## JOB
Output the listing below word for word, starting at the line containing "At what coordinates" and ending at the line containing "point(130,120)", both included. Leave the pictures out of your answer.

## DATA SECTION
━━━━━━━━━━━━━━━━━━━━
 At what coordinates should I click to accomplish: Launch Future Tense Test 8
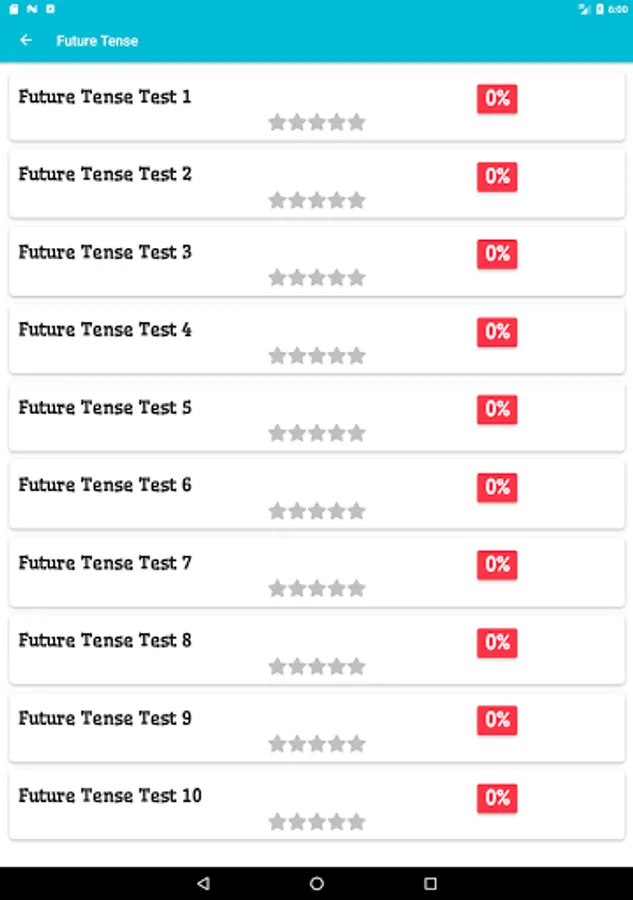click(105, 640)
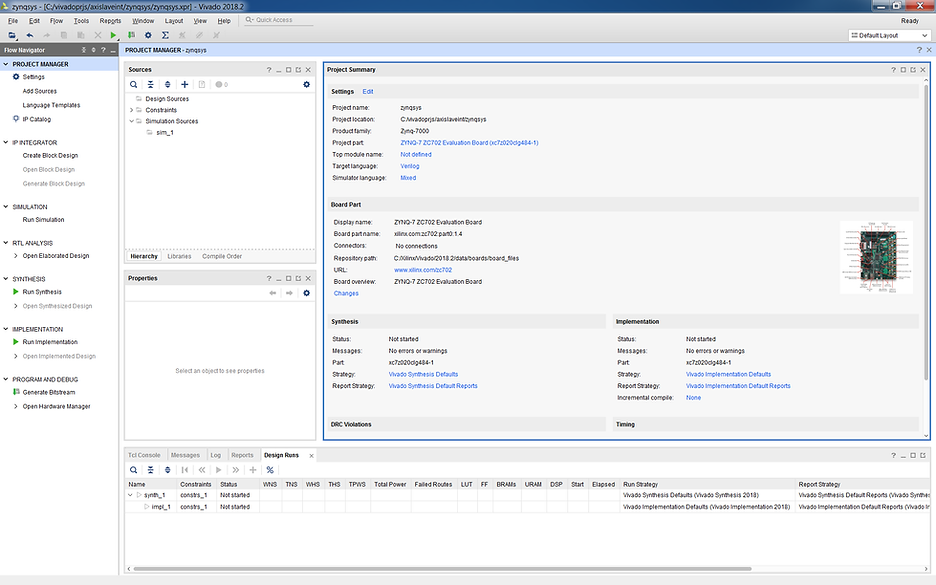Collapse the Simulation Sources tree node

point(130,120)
━━━━━━━━━━━━━━━━━━━━
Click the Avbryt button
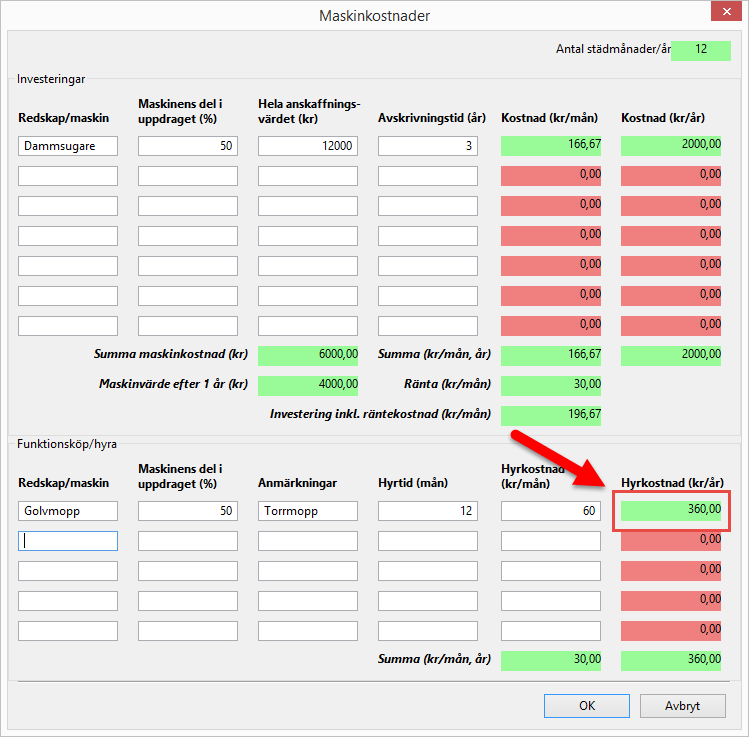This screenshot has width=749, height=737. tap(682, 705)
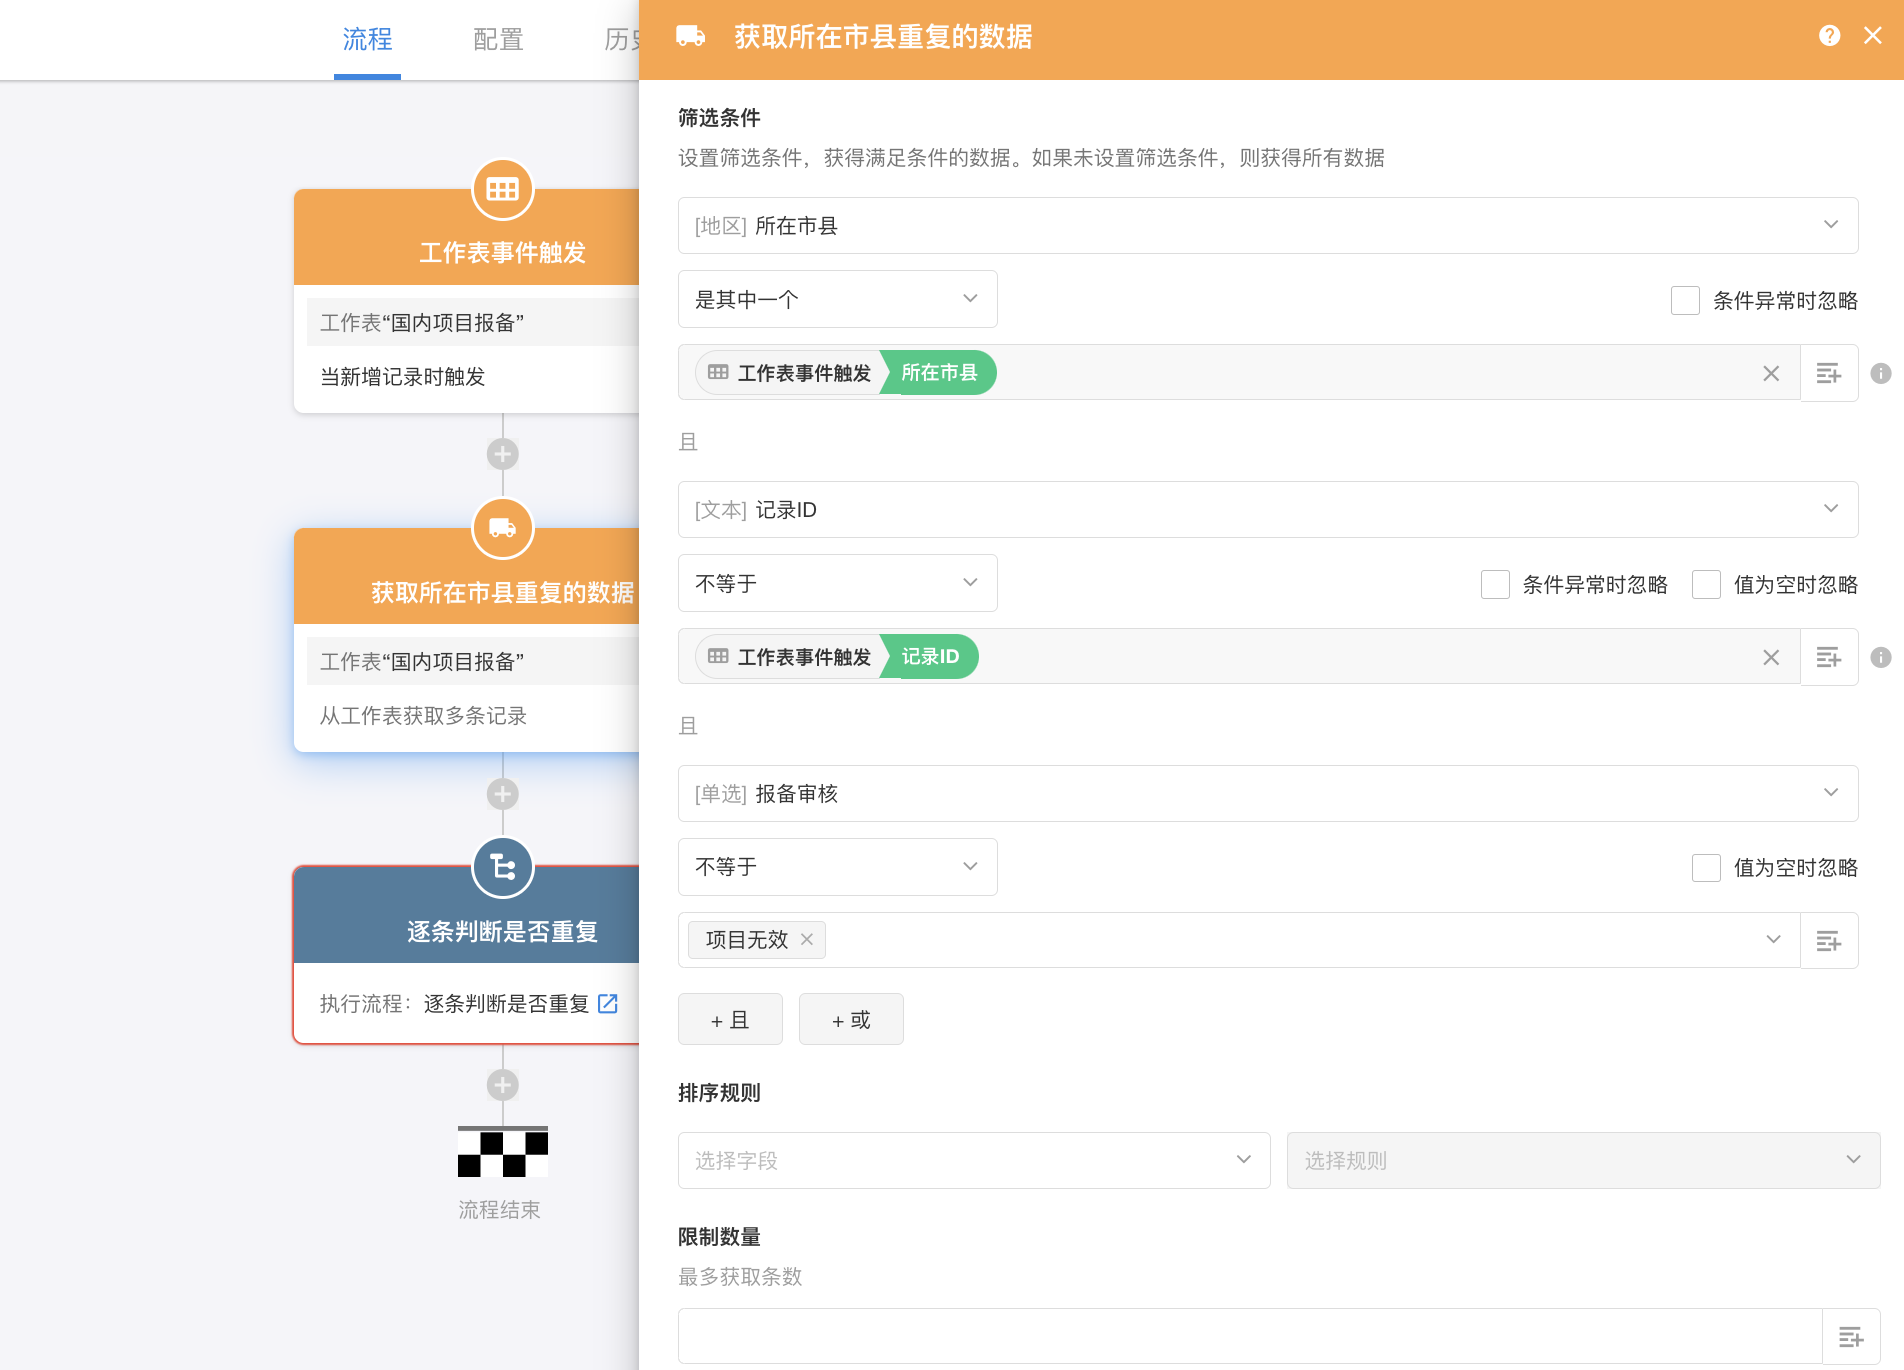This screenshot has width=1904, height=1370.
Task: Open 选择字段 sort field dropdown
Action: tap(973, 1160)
━━━━━━━━━━━━━━━━━━━━
## OUTPUT FOR THIS EXERCISE
 At what coordinates should I click to accomplish: Launch Future Tense Test 8
click(105, 640)
Collapse the Simulation Sources tree node

point(130,120)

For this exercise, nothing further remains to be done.